Teams came from as far afield as the United Arab Emirates, playing only for the love of competitive cricket and a trophy at the end -- there was little prize money.

But a good performance in the Sheesh Mahal could start a young player on the path to national recognition.

"Even the Test players were not paid. The clubs paid for their star players' travel and hotels," Uttar Pradesh state cricketer Ashok Bambi, who played in Sheesh Mahal for 28 years, told AFP.

"It was all about playing cricket. It was a different era."

One of India's all-time greats, spinner Bedi played for five years for a team from his home city of Amritsar.

- 'One-man show' -

"I was not an established cricketer at that time and the tournament gave us very good exposure. It was a good learning curve," Bedi said.

"It was a beautiful atmosphere to play cricket.
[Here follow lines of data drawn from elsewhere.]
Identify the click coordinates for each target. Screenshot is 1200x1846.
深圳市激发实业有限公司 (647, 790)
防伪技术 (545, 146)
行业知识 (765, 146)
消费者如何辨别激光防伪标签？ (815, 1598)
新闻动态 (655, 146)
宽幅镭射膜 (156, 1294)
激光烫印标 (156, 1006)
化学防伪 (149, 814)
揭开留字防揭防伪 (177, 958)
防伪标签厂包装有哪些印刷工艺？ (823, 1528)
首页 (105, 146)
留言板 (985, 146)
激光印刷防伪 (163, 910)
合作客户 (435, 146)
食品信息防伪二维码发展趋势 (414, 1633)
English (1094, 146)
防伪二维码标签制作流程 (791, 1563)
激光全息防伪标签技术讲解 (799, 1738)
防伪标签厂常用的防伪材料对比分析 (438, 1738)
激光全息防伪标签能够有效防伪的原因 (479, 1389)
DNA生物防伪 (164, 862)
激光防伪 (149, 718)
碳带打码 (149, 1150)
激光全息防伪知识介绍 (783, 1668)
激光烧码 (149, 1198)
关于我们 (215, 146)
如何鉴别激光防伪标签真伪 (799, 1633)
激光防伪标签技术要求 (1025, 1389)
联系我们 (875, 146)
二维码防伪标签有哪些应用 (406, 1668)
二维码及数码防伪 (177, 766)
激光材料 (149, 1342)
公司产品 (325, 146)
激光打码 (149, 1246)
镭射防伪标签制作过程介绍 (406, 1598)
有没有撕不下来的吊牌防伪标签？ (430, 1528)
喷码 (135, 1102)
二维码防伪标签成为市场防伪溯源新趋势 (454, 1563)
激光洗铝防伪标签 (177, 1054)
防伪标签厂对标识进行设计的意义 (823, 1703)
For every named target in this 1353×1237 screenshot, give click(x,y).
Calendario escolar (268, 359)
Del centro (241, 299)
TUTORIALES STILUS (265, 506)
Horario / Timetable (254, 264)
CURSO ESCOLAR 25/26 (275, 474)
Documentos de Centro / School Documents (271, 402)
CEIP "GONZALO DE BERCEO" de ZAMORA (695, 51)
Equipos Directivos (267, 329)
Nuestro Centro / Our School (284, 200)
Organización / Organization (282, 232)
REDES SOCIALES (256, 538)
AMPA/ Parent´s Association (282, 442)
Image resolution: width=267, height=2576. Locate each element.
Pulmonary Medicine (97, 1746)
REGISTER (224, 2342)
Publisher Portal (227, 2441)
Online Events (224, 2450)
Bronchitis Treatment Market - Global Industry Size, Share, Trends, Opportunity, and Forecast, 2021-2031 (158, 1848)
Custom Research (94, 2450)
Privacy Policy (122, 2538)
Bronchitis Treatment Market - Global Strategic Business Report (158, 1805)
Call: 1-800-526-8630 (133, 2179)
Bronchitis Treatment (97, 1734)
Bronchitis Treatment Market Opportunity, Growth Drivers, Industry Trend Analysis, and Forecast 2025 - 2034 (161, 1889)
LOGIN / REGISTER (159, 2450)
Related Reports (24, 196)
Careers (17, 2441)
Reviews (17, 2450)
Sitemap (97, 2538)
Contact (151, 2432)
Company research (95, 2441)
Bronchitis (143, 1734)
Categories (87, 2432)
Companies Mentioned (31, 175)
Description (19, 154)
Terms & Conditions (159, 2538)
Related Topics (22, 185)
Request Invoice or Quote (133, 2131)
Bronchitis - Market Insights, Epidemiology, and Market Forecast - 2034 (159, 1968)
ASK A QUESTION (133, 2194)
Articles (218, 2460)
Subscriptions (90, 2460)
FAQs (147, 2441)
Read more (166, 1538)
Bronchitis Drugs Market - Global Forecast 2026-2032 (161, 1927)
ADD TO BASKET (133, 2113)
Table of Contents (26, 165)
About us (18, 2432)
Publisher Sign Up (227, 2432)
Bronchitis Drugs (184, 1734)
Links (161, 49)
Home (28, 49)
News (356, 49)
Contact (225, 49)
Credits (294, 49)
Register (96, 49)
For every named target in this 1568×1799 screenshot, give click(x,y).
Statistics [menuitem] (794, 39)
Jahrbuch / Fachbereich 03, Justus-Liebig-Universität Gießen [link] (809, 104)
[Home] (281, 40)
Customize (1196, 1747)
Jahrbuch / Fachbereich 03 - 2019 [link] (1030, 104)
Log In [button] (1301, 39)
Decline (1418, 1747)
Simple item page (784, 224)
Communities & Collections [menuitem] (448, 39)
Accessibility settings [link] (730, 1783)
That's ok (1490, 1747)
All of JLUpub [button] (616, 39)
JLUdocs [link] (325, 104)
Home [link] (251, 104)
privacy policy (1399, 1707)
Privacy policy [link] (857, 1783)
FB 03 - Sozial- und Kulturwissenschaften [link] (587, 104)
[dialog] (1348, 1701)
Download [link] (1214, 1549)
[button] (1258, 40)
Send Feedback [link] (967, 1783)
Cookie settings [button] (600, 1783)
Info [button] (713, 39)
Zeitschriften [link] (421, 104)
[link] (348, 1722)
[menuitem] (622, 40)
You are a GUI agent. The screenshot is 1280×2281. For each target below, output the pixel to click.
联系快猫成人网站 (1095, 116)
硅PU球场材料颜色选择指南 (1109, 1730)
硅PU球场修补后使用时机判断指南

It was just pure cricket -- the way it should be."

Bambi said that the Sheesh Mahal saved the career of many players.

"A team came from Rajkot in 1969 which had Ashok Mankad and Eknath Solkar in it and they performed and soon got into the Test side," Bambi noted.

He said Navjot Sidhu's "second coming" in the national side could also be credited to the tournament.

Playing for a team formed by industrialist Subroto Roy, Sidhu scored two hundreds and got "back in national reckoning".

Former India opener Virender Sehwag played the tournament as a 17-year-old and later for a team owned by Indian industrialist Subroto Roy.

"There was little cricket in the summer then and wherever you got a chance you played and Sheesh Mahal was one such opportunity," Sehwag told AFP.

The "big players" were an added attraction, he added, highlighting Raman Lamba and Manoj Prabhakar.

Pataudi, M.L. Jaisimha, Farokh Engineer and Salim Durrani were others who played Sheesh Mahal during their careers.

Hasan kept the tournament going past the turn of the century, but began running into problems as Twenty20 cricket emerged as a money-spinner and demands grew on international players.

Sheesh Mahal was not played from 2002 to 2004 and Hasan's death in 2007, coupled with sponsors unwilling to come forward and the culture of club cricket fading, led to its eventual demise.

"It was a great show hosted by Mr. Askari and was recognised as one of the best tournaments in India," said the Cricket Association of Lucknow vice-president Baqar Imam.

"If you ask me it was a one-man show by Mr. Askari and after his death it could not carry on."